Les couloirs du Palais des Nations à Genève sont, depuis quelques jours, maintenus sous haute sécurité, ainsi que cela avait été le cas lors de la conférence de suivi du processus de Durban en avril dernier.
Les ONGs accréditées ne pourront avoir qu’au mieux deux participants, qui devront, dès 8 heures du matin, tenter de se procurer le laisser-passer.
Pourquoi un tel déploiement de forces de sécurité? Que craint le Conseil des Droits de l’Homme?
La mission, à qui l’ancien Président du Conseil des droits de l’homme, Martin Ihoeghian Uhomoibhi, avait demandé un rapport d’enquête à propos de l’agression commise par l’armée israélienne contre Gaza, entre décembre et janvier 2009, va remettre officiellement son rapport à ce même Conseil.

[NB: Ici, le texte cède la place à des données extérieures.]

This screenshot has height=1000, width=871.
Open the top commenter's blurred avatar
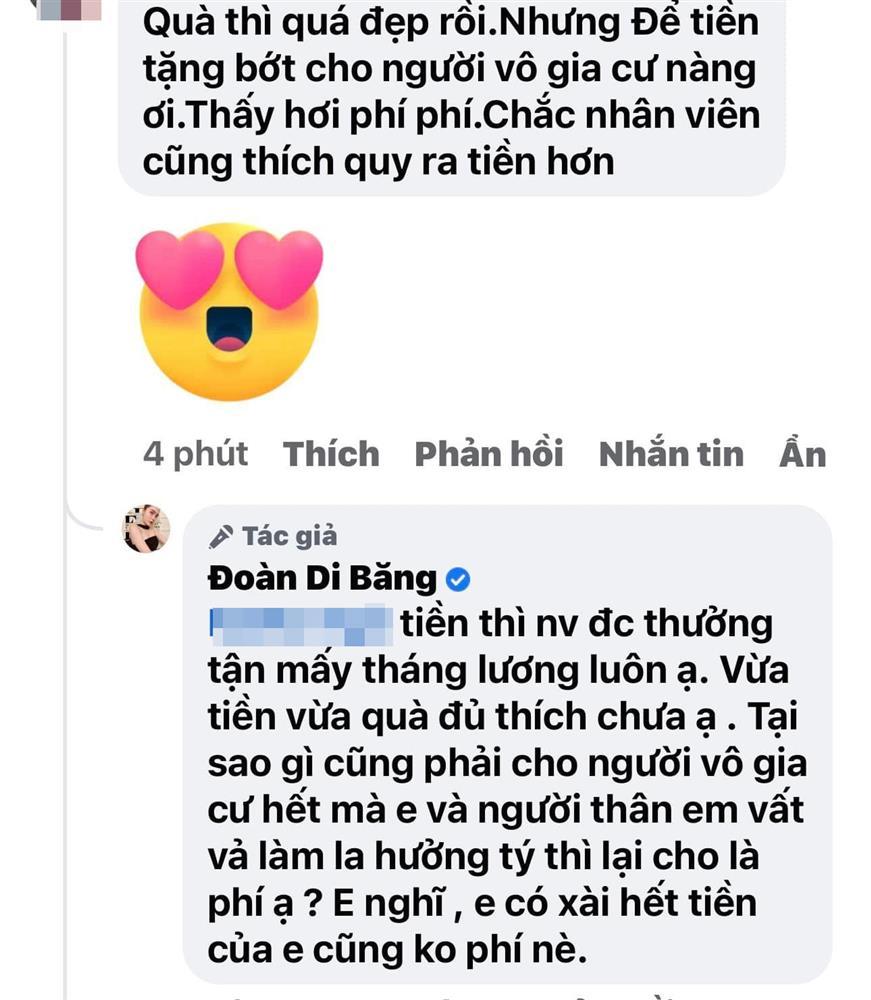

Ce rapport, qui va au-delà de l’agression elle-même puisque sont interrogés l’ensemble des mécanismes de la colonisation dont le blocus imposé à la population de Gaza, depuis 2006 analyse l’ensemble des conséquences de cette agression pour les populations palestinienne et israélienne. Se trouve bien établie la responsabilité pénale des auteurs des crimes de guerre, voire des crimes contre l’humanité. Il est regrettable que la mission n’envisage les crimes contre l’humanité que comme une possibilité, alors que de nombreux experts en droit international ont considéré que de tels crimes étaient imputables aux responsables israéliens.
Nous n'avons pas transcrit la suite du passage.